Tras el éxtasis futbolero en el infierno de Avellaneda, en 1985 cruzó el océano y firmó con el Nantes francés. En su primer año como futbolista de la Liga Gala fue elegido como el mejor extranjero del torneo. Los enfants de la Patrie  comenzaron a cantar goles de Burruchagà.

 

Del Nantes fue transferido al Valenciennes y en 1995 retomó el largo camino a casa. El inmenso Burru armaba las valijas para reconquistar viejos amores en su querido Independiente. En su vuelta ganó la Supercopa y la Recopa Sudamericana. El 10 de abril de 1998 vistió por última vez la casaca roja, fue en una derrota ante Vélez por 3 a 0.

 

El pibe nacido a orillas del Gualeguay ponía fin a su maravillosa trayectoria como futbolista. El lugarteniente de Diego, el socio del Bocha, uno de los primeros  cuartos volantes de los años 80´,  el pibe que había cumplido un sueño colosal, en definitiva el sueño que todo pibe atesoró  en sus entrañas, hacer el gol definitorio en un mundial, ponía fin a su travesía como jugador profesional.

 

29 de junio de 1986, aun creo ver aquellas zancadas memorables, veloz carrera hacia la gloria futbolera de todos los tiempos.

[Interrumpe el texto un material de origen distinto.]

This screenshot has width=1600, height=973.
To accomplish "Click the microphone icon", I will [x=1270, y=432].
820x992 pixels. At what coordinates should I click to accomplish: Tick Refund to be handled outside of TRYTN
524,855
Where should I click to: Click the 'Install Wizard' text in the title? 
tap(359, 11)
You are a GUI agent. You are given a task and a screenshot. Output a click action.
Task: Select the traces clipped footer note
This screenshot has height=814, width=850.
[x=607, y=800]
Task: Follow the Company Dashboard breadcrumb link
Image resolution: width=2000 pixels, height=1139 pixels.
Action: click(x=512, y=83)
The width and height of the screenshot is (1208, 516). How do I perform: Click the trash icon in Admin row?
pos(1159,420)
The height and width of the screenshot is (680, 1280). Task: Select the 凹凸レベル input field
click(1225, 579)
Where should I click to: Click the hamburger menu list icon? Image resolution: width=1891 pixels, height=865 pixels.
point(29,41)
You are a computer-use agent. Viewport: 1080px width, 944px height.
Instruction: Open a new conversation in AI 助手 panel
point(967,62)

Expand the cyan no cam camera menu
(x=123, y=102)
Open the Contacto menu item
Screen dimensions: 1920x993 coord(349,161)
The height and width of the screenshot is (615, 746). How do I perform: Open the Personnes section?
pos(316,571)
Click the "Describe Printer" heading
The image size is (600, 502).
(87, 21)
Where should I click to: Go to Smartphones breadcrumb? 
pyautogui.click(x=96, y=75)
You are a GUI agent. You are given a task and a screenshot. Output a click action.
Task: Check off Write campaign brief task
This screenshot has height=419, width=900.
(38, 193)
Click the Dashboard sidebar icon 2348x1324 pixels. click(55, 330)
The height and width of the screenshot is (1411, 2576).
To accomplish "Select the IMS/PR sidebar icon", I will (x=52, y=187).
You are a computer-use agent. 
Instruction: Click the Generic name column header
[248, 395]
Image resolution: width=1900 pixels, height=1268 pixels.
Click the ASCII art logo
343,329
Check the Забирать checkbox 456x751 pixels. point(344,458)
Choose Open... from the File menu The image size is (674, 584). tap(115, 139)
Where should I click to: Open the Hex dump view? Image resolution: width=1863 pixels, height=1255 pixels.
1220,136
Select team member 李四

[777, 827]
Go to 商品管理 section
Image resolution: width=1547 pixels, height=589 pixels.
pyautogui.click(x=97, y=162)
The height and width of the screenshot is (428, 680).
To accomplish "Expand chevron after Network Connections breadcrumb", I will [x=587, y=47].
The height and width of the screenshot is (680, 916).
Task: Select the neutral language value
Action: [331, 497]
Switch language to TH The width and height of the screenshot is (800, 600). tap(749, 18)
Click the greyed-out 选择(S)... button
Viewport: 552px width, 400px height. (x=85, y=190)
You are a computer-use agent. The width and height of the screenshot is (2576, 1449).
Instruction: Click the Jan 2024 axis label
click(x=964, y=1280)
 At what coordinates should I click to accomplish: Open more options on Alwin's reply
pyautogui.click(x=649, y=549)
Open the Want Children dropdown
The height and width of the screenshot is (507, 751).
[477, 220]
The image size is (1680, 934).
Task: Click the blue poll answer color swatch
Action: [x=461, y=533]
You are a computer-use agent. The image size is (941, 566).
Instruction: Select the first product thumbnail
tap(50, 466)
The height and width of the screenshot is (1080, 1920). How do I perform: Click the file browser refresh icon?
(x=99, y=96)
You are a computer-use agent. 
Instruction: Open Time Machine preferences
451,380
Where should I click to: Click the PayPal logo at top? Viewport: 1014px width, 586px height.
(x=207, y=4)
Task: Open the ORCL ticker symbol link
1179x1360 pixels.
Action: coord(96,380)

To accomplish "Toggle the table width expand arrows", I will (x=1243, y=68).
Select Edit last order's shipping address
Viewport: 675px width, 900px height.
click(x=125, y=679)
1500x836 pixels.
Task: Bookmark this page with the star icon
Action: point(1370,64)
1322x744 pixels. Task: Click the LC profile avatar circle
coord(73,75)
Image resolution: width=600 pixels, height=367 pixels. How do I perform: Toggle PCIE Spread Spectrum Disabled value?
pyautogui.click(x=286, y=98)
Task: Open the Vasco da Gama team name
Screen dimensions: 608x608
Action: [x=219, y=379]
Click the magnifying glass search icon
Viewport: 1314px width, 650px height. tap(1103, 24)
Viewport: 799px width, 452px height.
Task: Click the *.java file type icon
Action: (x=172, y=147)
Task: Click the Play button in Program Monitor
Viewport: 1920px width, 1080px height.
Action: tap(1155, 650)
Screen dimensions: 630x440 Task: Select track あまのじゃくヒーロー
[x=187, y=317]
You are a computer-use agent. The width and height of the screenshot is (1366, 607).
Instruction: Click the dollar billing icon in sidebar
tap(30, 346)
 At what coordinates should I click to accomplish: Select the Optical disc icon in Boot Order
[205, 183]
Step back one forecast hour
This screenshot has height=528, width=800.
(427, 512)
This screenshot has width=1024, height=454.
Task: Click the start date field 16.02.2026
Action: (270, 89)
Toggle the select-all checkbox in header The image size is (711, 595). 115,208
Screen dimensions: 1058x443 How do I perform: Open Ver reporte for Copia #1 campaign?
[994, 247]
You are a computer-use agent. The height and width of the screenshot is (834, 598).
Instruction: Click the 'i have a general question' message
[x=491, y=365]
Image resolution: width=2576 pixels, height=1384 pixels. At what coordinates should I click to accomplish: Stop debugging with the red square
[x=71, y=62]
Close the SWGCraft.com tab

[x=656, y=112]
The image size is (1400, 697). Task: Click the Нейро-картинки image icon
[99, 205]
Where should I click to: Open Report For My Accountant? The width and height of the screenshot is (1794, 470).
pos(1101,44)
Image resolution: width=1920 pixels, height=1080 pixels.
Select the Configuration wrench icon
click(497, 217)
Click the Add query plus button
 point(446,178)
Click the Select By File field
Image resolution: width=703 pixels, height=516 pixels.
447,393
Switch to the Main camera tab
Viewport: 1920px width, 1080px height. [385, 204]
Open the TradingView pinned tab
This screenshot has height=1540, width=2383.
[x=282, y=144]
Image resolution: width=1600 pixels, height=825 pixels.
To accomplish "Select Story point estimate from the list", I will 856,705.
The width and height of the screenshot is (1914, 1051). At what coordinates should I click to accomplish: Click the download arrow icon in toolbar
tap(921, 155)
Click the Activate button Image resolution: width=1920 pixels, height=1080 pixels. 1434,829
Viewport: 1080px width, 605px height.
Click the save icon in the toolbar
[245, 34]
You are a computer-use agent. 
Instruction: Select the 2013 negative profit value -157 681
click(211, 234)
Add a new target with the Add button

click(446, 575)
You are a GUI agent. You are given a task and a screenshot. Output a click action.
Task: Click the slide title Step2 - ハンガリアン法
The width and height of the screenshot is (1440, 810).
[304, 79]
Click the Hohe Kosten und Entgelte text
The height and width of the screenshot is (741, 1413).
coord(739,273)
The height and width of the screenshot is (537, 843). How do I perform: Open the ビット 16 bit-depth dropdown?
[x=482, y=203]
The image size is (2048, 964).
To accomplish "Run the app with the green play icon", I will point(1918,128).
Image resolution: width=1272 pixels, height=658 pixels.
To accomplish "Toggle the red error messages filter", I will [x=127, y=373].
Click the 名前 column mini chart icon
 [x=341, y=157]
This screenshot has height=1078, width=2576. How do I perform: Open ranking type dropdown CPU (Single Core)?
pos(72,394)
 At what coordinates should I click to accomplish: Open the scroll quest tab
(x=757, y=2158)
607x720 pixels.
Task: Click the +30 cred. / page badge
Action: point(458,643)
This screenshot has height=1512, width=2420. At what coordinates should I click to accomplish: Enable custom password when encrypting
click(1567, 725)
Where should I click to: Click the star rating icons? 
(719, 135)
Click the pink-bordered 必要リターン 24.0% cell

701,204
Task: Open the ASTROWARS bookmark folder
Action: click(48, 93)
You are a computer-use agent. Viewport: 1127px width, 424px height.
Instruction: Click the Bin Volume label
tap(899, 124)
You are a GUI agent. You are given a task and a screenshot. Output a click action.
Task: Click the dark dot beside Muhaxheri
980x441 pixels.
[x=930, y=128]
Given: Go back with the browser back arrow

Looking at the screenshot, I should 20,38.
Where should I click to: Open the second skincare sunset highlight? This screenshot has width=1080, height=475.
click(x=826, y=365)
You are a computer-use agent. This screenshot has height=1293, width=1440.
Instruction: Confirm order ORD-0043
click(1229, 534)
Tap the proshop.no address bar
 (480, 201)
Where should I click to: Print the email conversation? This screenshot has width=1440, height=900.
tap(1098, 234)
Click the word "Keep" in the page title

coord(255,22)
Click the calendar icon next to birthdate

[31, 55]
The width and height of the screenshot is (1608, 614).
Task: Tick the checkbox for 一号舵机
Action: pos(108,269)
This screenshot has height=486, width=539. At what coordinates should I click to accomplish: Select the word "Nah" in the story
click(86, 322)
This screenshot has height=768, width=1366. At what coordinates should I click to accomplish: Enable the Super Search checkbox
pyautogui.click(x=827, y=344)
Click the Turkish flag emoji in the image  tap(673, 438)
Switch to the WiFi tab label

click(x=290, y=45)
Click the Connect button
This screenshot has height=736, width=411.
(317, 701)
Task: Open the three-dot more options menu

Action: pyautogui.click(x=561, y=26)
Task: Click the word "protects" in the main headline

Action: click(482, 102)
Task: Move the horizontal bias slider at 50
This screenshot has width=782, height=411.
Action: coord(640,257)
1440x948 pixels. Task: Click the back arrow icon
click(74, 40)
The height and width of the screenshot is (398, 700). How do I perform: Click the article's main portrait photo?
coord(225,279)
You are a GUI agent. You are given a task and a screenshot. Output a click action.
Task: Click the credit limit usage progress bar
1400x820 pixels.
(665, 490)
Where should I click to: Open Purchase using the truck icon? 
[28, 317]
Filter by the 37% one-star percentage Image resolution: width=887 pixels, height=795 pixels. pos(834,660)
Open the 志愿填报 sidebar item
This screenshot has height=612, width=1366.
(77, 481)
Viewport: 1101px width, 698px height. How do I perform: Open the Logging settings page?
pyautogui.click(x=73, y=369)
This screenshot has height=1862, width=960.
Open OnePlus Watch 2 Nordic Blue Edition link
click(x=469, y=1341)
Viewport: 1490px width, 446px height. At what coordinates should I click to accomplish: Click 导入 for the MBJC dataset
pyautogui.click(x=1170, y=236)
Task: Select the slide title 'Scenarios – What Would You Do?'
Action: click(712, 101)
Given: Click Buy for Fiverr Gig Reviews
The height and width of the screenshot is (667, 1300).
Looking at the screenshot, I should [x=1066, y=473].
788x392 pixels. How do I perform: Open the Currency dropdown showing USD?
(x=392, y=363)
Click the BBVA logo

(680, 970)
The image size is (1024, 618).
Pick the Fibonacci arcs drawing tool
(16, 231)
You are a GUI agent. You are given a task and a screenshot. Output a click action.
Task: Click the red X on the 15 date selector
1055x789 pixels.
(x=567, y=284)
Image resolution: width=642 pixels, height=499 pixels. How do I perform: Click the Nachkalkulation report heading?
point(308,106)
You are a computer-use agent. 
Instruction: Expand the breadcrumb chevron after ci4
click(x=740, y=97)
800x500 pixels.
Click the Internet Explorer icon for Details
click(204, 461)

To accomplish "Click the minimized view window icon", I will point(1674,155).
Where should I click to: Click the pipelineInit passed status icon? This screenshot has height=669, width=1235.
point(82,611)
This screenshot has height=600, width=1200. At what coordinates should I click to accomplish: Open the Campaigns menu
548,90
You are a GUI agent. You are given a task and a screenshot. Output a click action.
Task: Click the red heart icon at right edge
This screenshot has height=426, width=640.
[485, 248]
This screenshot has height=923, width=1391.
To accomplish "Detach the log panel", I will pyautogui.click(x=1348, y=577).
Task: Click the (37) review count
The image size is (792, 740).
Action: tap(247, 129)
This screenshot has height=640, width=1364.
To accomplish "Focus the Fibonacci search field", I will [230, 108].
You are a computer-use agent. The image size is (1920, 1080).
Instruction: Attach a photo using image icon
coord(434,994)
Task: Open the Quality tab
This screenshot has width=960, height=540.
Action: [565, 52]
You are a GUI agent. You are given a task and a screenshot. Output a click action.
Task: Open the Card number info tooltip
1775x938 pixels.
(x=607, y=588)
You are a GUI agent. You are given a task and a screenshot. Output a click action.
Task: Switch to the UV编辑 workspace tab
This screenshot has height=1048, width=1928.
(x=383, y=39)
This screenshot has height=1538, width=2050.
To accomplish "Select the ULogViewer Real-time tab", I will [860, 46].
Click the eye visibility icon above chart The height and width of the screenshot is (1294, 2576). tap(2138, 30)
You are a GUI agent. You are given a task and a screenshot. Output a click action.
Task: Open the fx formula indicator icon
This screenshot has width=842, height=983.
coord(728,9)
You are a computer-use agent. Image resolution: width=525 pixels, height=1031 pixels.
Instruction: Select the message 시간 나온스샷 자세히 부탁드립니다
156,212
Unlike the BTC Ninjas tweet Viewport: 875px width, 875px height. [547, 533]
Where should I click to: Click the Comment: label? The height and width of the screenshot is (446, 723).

Estoy sentado frente a una tele blanco y negro y estoy preocupado, los alemanes nos empataron y Diego no puede coronar en la finalísima su reinado mundial. El 10 piensa y en una milésima  de segundos mete un estiletazo genial para poner a su lugarteniente en la cancha cara a cara con el guardameta teutón.

 

Vuelo inmortal hacia la gloria de  Burru mientras  un alemán de medias caídas lo corre y nunca lo alcanza, garganta profunda en el parlante de mi Noblex Carina: “Burruchaga viejo y peludo nomás”, grita desde el micrófono de Radio Argentina Víctor Hugo Morales.

 

Caigo de rodillas frente a la pantalla de la tele y festejo con bronca. Mi gol nace desde las entrañas y arrastra saliva para mezclarse con el relato de quien ya era el progenitor del barrilete cósmico. Lo miro a mi viejo, intransigente detractor de Diego y su selección y lo mando al carajo. Mi vieja, me abraza. “Tranquilízate, te va a hacer mal”,-  me dice.

 

Burru también cae de rodillas y mira al cielo, Batista lo contiene mientras un hostil estadio Azteca mastica su decepción.  “Es para vos mexicano traidor”, – digo desde el living de mi casa  cuando la cámara se detiene en un puñado de bigotones que maldicen con odio el tanto argentino.

 

29 de junio de 1986. Ya había pasado el temblor y tras el pitazo del juez brasileño y bajo un sol que calcinaba la tierra, Diego Armando Maradona y sus muchachos solidificaban por fin en el planeta fútbol la epopeya de un puñado de soñadores que habían hecho realidad una utopía. Aquella Selección, para mí, humildemente, la mejor de todos los tiempos, nos despertó el orgullo de sentirnos argentinos en suelo ajeno, cuando, insisto, ya había pasado el temblor y el pibe nacido a orillas del rio Gualeguay ya era leyenda y su gol  traspasaba las fronteras de los colores. Fue así que  el rojo de su corazón que palpitaba en el pecho rojo de Avellaneda se trasformó en inmortal celeste y blanco.

 

En estas líneas humilde reconocimiento para un crack que hizo del fútbol una bandera de la polifuncionalidad, autor de un gol que a miles, que a millones, al menos por un instante, nos convirtió en los seres más felices del planeta.